[Data records]
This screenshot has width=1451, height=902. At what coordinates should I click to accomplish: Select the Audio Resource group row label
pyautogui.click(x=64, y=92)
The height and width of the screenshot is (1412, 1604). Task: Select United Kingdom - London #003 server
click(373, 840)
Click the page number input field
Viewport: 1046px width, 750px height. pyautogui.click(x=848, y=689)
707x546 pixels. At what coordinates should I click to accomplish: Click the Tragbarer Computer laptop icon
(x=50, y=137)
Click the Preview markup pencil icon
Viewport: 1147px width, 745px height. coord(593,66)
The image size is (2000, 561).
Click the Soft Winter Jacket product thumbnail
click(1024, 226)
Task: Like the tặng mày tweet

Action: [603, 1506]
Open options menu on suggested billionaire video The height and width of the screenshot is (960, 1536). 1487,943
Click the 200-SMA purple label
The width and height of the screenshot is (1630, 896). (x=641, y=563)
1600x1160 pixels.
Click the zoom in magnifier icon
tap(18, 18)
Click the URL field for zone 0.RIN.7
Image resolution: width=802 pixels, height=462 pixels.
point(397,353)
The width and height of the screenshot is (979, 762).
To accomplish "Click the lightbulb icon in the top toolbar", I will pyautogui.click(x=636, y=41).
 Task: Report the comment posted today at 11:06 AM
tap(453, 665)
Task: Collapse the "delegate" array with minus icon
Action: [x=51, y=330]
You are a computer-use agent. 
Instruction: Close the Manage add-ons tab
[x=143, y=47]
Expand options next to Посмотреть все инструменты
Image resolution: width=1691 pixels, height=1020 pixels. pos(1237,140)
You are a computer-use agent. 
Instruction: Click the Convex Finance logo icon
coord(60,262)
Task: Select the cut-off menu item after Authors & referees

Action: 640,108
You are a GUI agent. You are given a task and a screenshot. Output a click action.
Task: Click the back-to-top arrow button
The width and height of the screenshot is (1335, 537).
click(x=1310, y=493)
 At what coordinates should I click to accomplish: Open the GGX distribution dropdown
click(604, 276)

[Task item] Return the lines above, starting at the one that contains "Instruction: Click the" and running through the last, exactly as they appear, with no extra lines.

[Output for this exercise]
Instruction: Click the Convex Finance logo icon
coord(60,262)
Task: Select the cut-off menu item after Authors & referees

Action: 640,108
You are a GUI agent. You are given a task and a screenshot. Output a click action.
Task: Click the back-to-top arrow button
The width and height of the screenshot is (1335, 537).
click(x=1310, y=493)
 At what coordinates should I click to accomplish: Open the GGX distribution dropdown
click(604, 276)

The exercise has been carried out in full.